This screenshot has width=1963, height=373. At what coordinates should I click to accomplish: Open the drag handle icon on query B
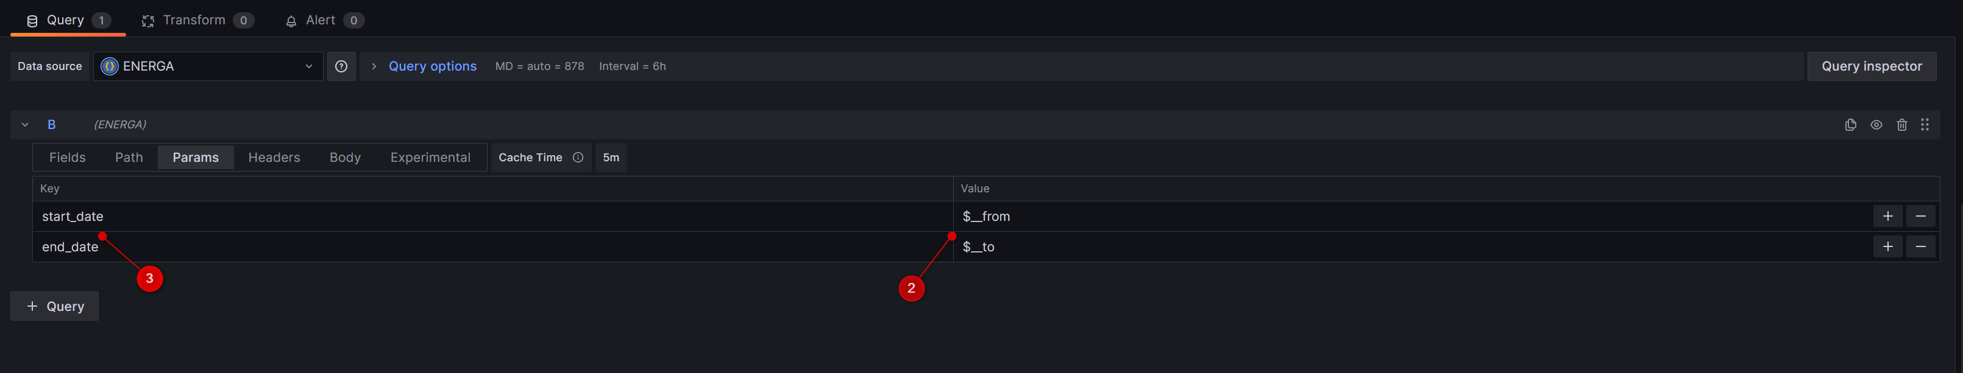click(x=1926, y=124)
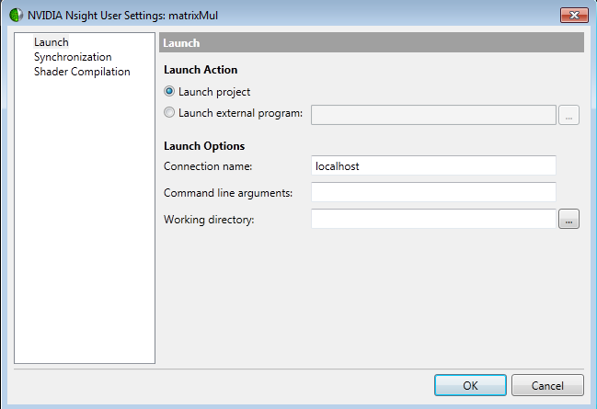Focus the Command line arguments text box
The height and width of the screenshot is (409, 597).
click(x=433, y=192)
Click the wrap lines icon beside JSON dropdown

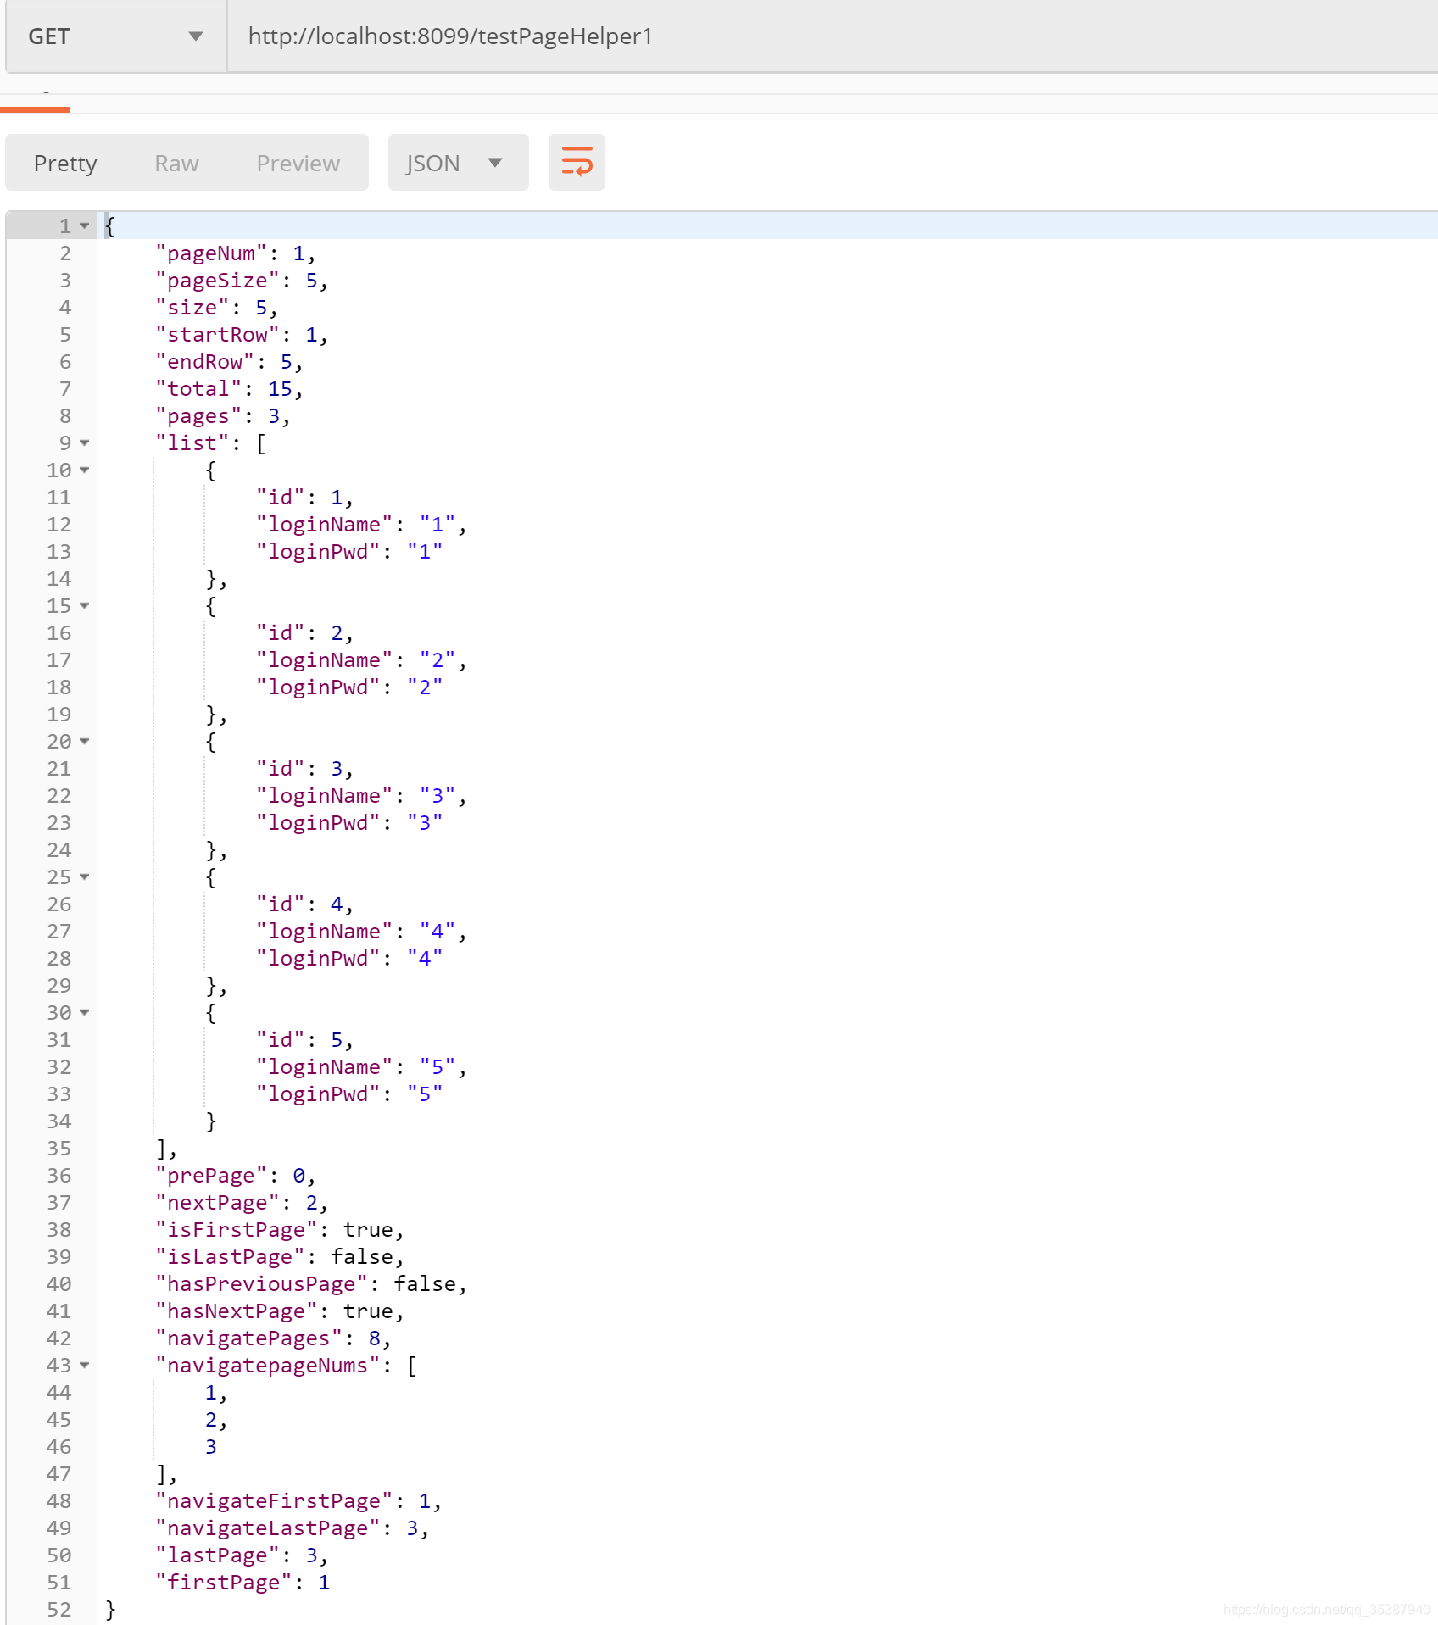577,162
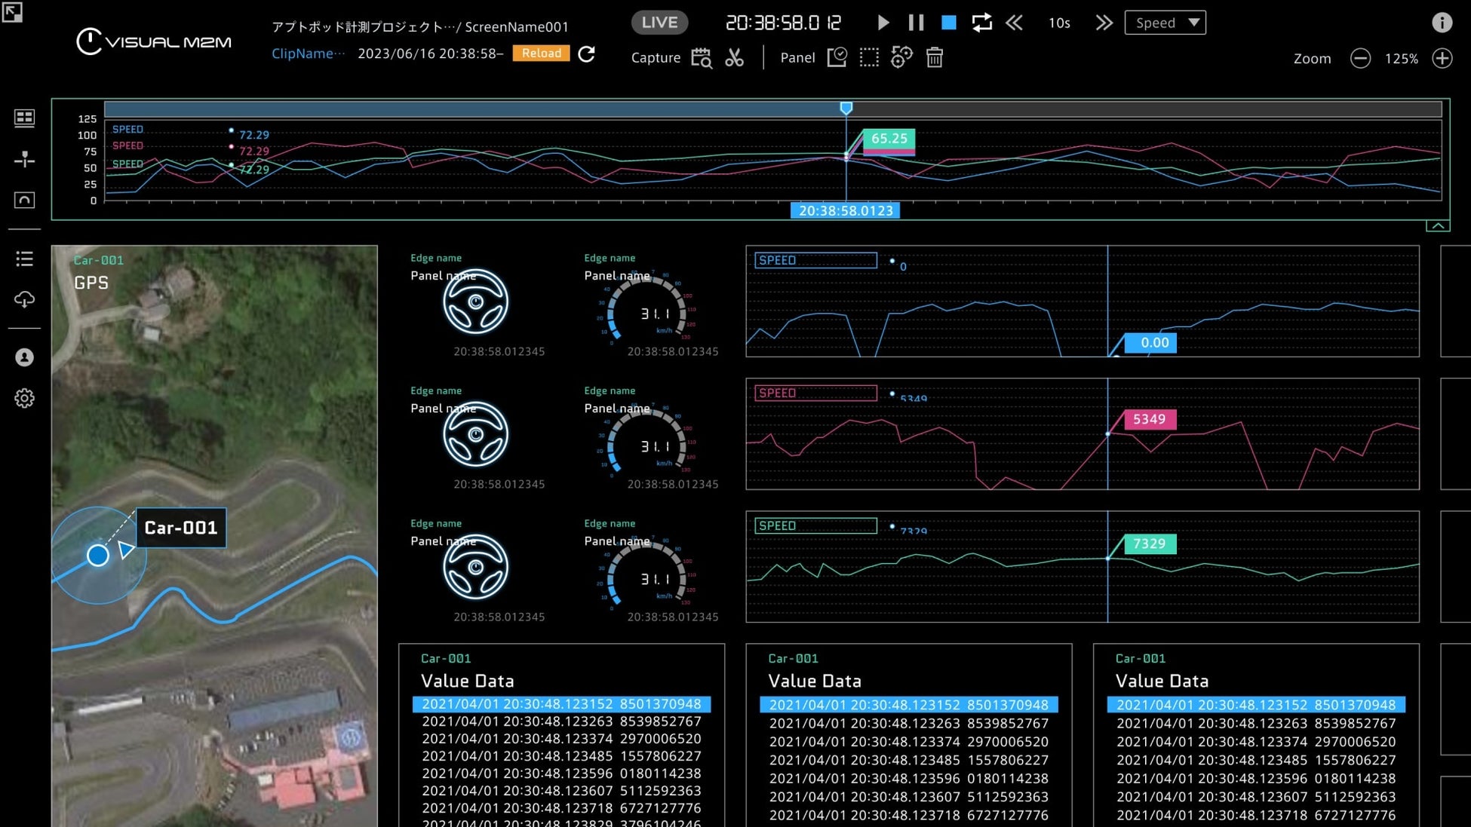Select highlighted row in first Value Data

[561, 704]
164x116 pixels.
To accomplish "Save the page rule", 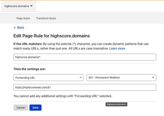I will [x=35, y=108].
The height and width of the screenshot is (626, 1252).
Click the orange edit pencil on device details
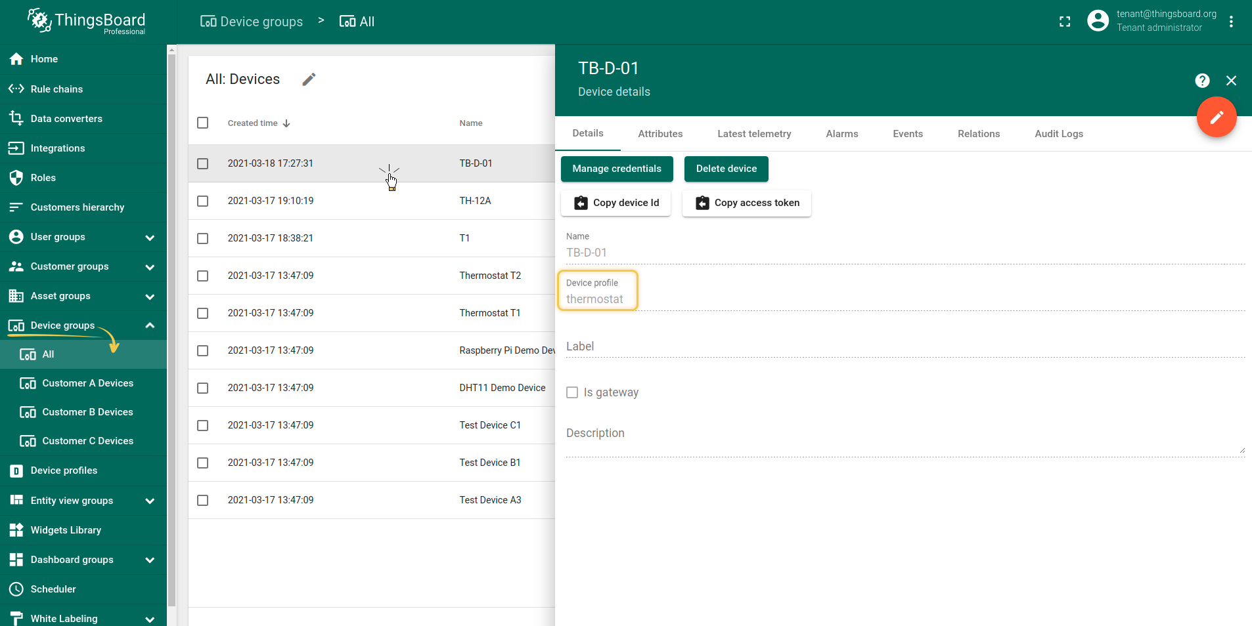[x=1216, y=117]
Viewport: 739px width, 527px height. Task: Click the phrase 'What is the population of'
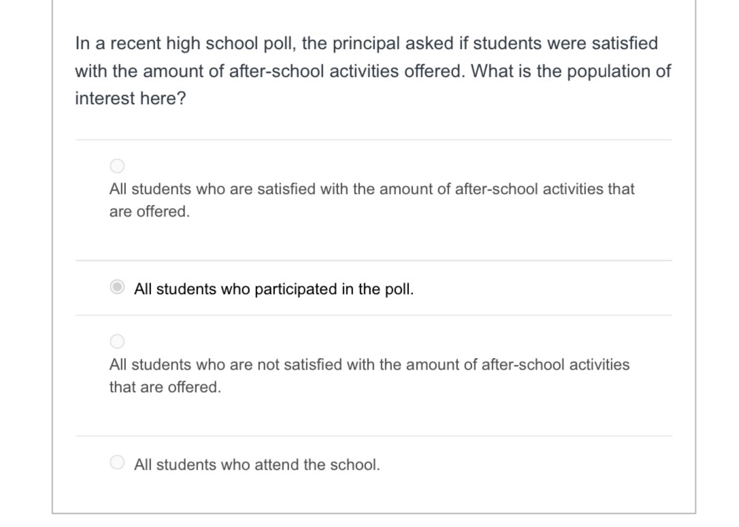(x=571, y=71)
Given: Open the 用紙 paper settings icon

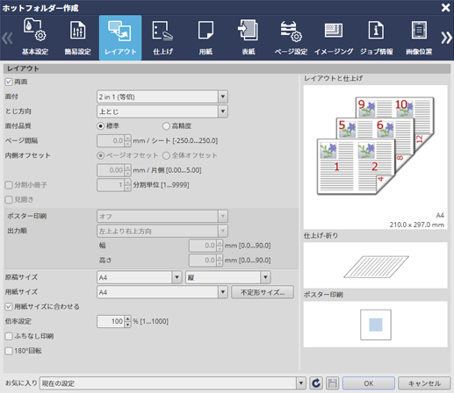Looking at the screenshot, I should pyautogui.click(x=205, y=38).
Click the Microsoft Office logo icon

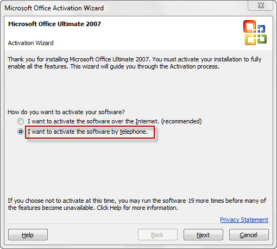[x=255, y=33]
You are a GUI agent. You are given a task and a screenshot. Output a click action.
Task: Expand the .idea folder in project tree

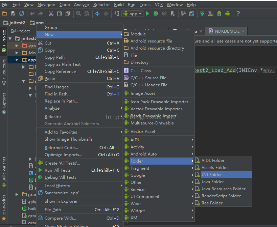coord(17,53)
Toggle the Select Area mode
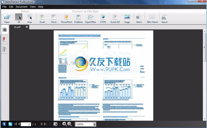The image size is (207, 128). click(x=29, y=19)
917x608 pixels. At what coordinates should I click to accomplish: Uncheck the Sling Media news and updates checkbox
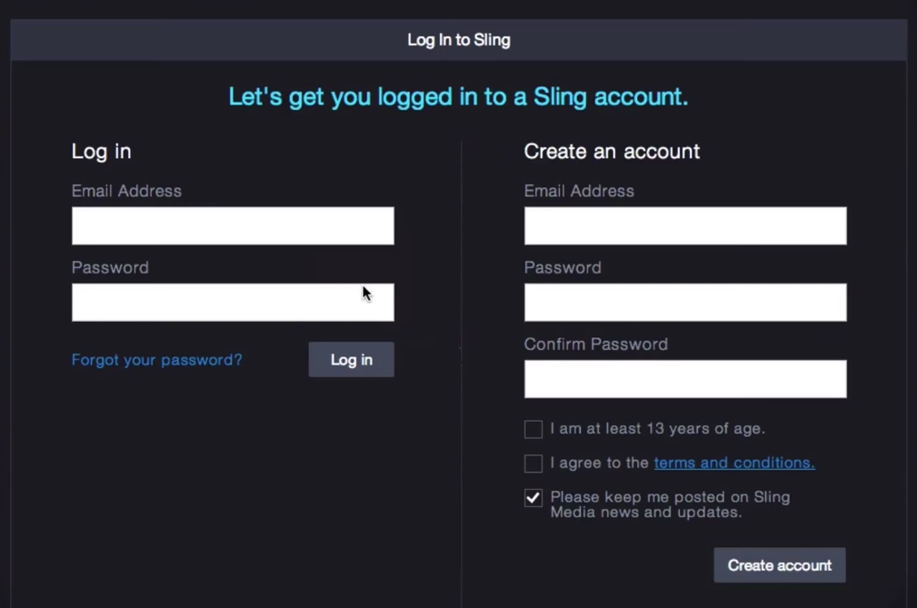(x=533, y=498)
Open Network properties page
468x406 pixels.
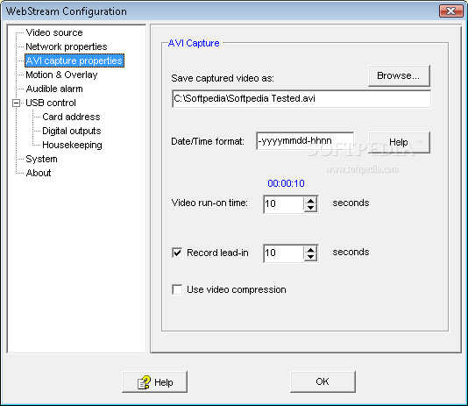point(67,46)
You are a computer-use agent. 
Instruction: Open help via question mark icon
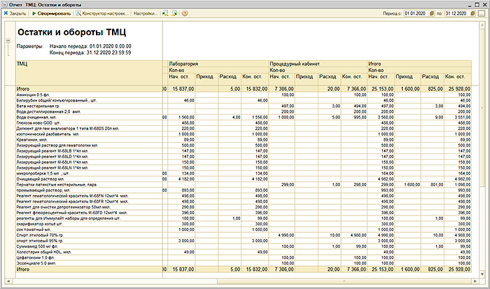(184, 13)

----

Convert the entries from the line containing "You are a computer-use agent." through the end of the entries into a two-column CSV with the headers instruction and location, giving one row per entry with its text and its answer. Put each field in quotation marks, replace line breaks with spaces, and leave out the pictures.

FULL OUTPUT =
instruction,location
"You are a computer-use agent. Instruction: Open help via question mark icon","(184, 13)"